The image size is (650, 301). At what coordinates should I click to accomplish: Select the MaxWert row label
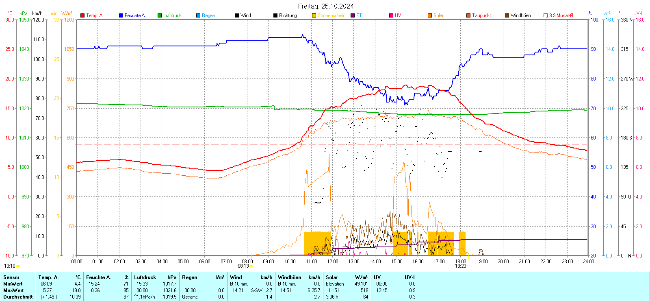[13, 290]
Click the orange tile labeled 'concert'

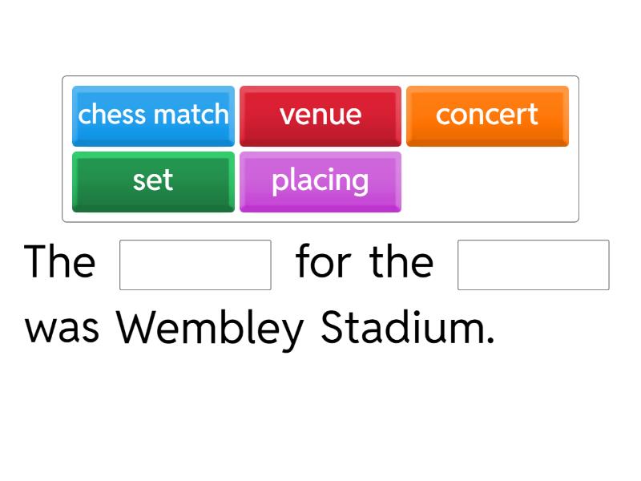coord(487,115)
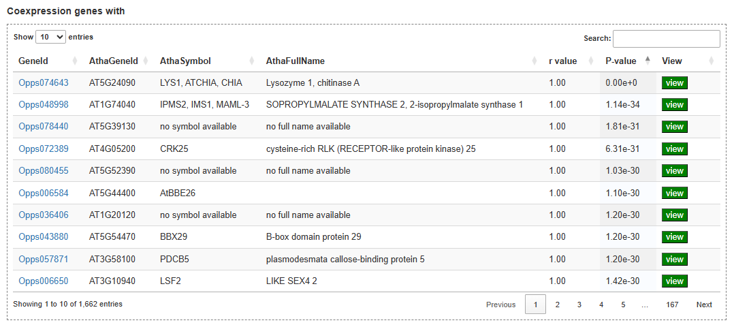Go to page 2 of results
The image size is (734, 327).
[x=557, y=305]
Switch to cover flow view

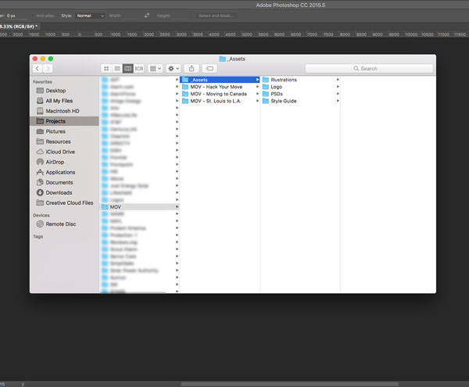[139, 69]
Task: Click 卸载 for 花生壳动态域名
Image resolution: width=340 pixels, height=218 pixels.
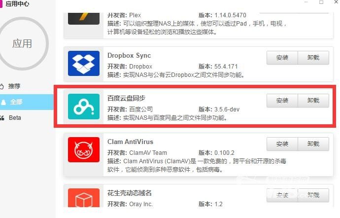Action: pos(313,195)
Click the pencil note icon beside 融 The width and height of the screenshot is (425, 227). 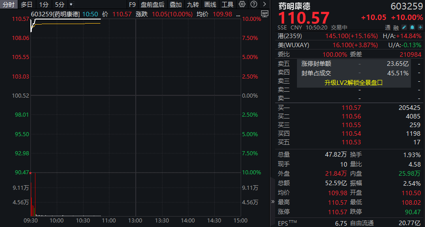tap(404, 28)
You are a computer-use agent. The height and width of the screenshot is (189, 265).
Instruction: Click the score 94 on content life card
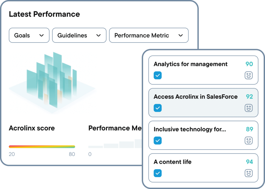[249, 162]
* * *
• [AIM OF THE EXERCISE]: Nothing but the lines from the one that holds "You are a computer-use" through the end of the data should appear, written out exactly, without pictures.

• [WRITTEN RESPONSE]:
You are a computer-use agent. The height and width of the screenshot is (189, 265).
Instruction: Click the score 94 on content life card
[249, 162]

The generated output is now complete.